Transport aérien : les compagnies prévoient une année 2026 marquée par une augmentation du trafic mais un effondrement des bénéfices
information fournie par Boursorama avec Media Services 08/06/2026 à 10:35

Malgré le conflit au Moyen-Orient, le secteur aérien "table sur une croissance". Mais les compagnies basées dans cette région vont connaître une année noire.

( AFP / ODD ANDERSEN )

Des bénéfices divisés par deux, mais plus de passagers. Si la guerre au Moyen-Orient -et la hausse des prix du kérosène- ne semble pas dissuader les usagers des compagnies aériennes, elle va sévèrement amputer la rentabilité des acteurs mondiaux, en particulier ceux basés dans cette région.

En congrès à Rio de Janeiro, l'Association du transport aérien international (Iata) estime que ses compagnies membres, qui assurent 85% du trafic mondial, transporteront 5,1 milliards de passagers. C'est 2,4% de plus qu'en 2025, où il y en a eu 4,98 milliards d'après une estimation provisoire. La barre des 4 milliards avait été franchie en 2023.

Interrogé par la presse sur les conséquences de la guerre au Moyen-Orient par rapport à celle de la pandémie de Covid en 2020-2021, le directeur général de l'organisation Willie Walsh a répondu : "Je ne vois pas ça comme une crise".

"Vous voyez là un secteur qui table sur une croissance", a-t-il souligné. Mieux : "Si on retire l'incidence du Moyen-Orient, nous visons une croissance de 3,5%" .

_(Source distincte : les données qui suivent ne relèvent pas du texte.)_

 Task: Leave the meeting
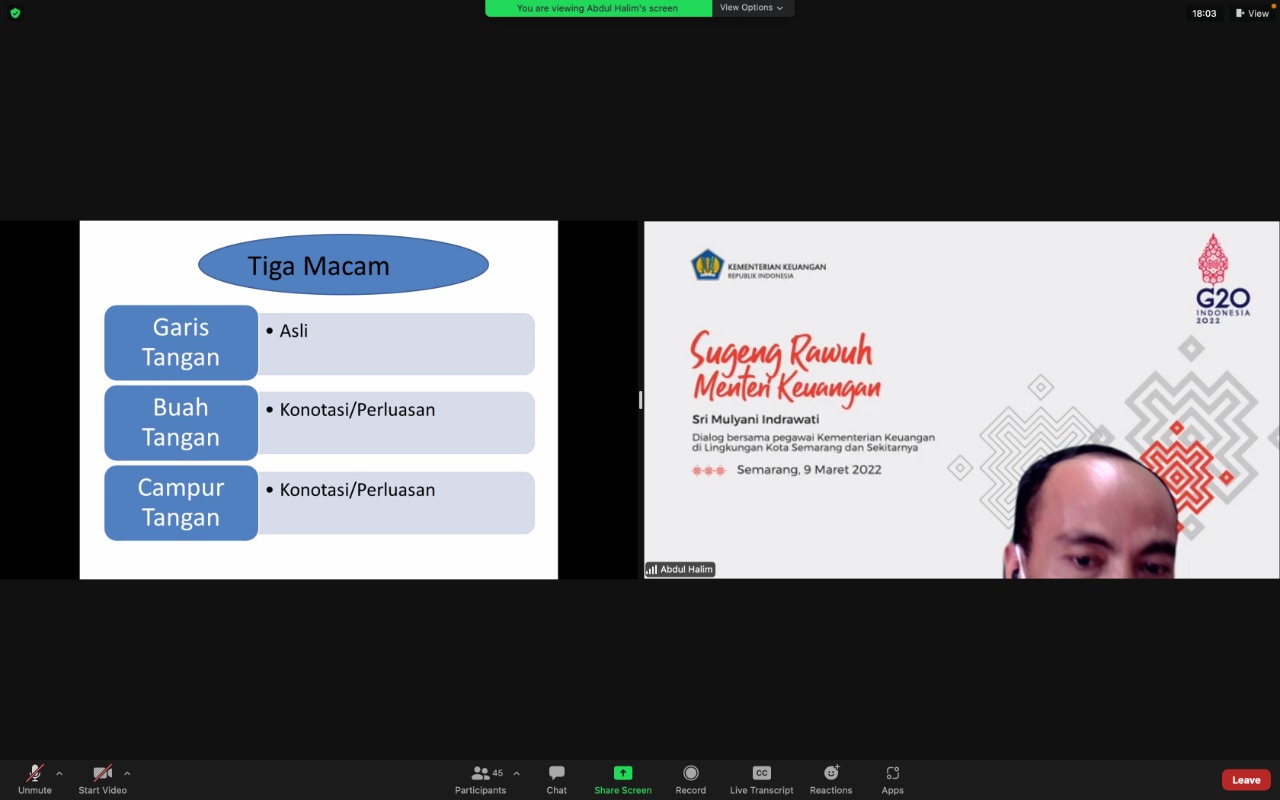pyautogui.click(x=1245, y=780)
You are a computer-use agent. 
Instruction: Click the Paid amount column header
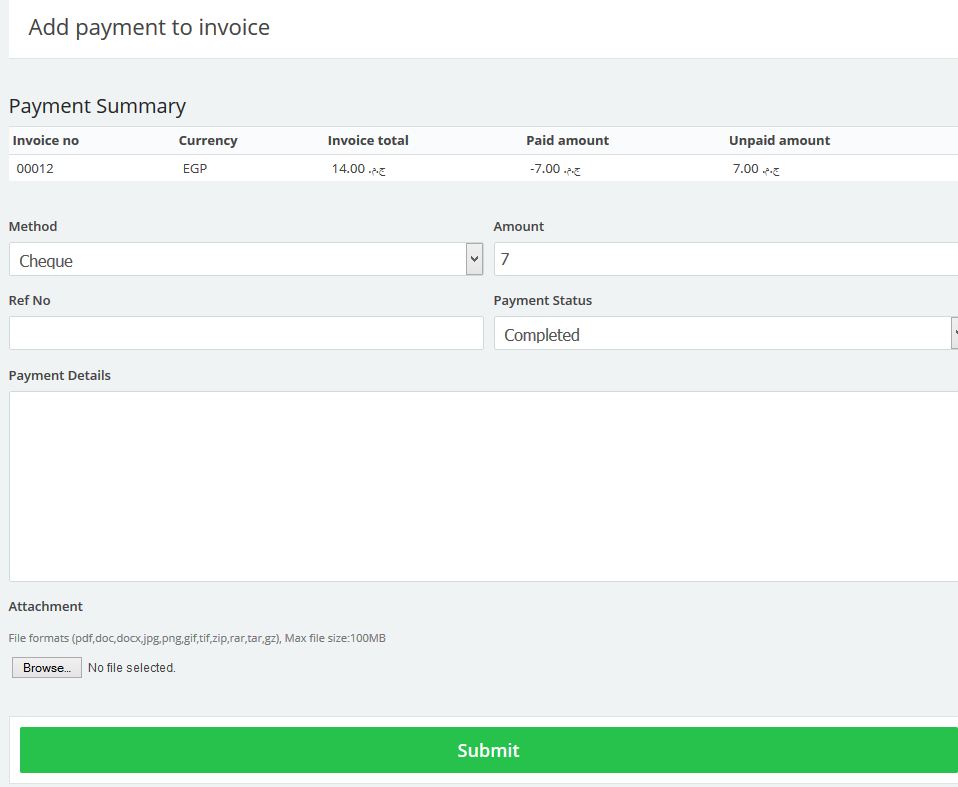[567, 141]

Cette croissance s'accompagnera toutefois d'une rentabilité deux fois moindre que l'an dernier, et même des pertes pour les compagnies du Moyen-Orient. "Les perturbations au Moyen-Orient dues à la guerre et la hausse des coûts des carburants ont fait virer les perspectives pour les compagnies aériennes dans le mauvais sens", a commenté Willie Walsh, cité dans un communiqué.

"Les bénéfices vont se contracter, de 45 milliards de dollars en 2025 à 23 milliards cette année. Et les marges vont se réduire, passant de 4,2% à 2,0%", a-t-il ajouté, en évoquant la marge nette.

Selon les calculs de l'Iata, le bénéfice net devrait être de 4,50 dollars par passager, deux fois moins qu'en 2025. "Dans ces circonstances, cela montre de la résilience. Mais ça ne permet même pas d'acheter un hot dog dans la plupart des stades de la Coupe du monde, et ça ne laisse pas beaucoup de sécurité si d'autres coûts ou des impôts devaient augmenter", d'après Willie Walsh.

Année noire au Moyen-Orient

Avec un coût du carburant en hausse, répercuté en partie sur le prix des billets, le chiffre d'affaires des membres de l'Iata devrait progresser de 9% cette année , à 1.165 milliards de dollars.

"Les compagnies aériennes encaissent la majorité du choc des prix du carburants. Même si les prix des billets augmentent, elles en absorbent encore une partie sur leurs résultats", a estimé l'Association, qui compte plus de 370 compagnies membres.

En fonction des régions du monde, la rentabilité sera très variée, selon les projections de l'organisation. Les compagnies du Moyen-Orient, qui ont traditionnellement accès à un kérosène produit en abondance localement, devraient connaître une année noire. Leur marge nette, la plus élevée au monde en 2025 (9,4%), devrait devenir négative en 2026 (-6,1%).

Pour ces compagnies, comme Emirates ou Qatar Airways, "le chemin pour se rétablir dans l'immédiat a des chances de passer par des prix avantageux plutôt que par un rétablissement rapide des volumes", selon l'Iata.

Les compagnies d'Europe devraient ainsi devenir les plus rentables (3,1% de marge nette), devant celles d'Amérique du Nord (2,5%) et d'Asie-Pacifique (2,1%).

Malgré la forte incertitude géopolitique, et l'incapacité à prévoir combien de temps durera la guerre, l'Iata n'est pas inquiète pour la demande. Elle a fait valoir que le prix moyen d'un billet avait, selon ses calculs, chuté de 26% en dix ans.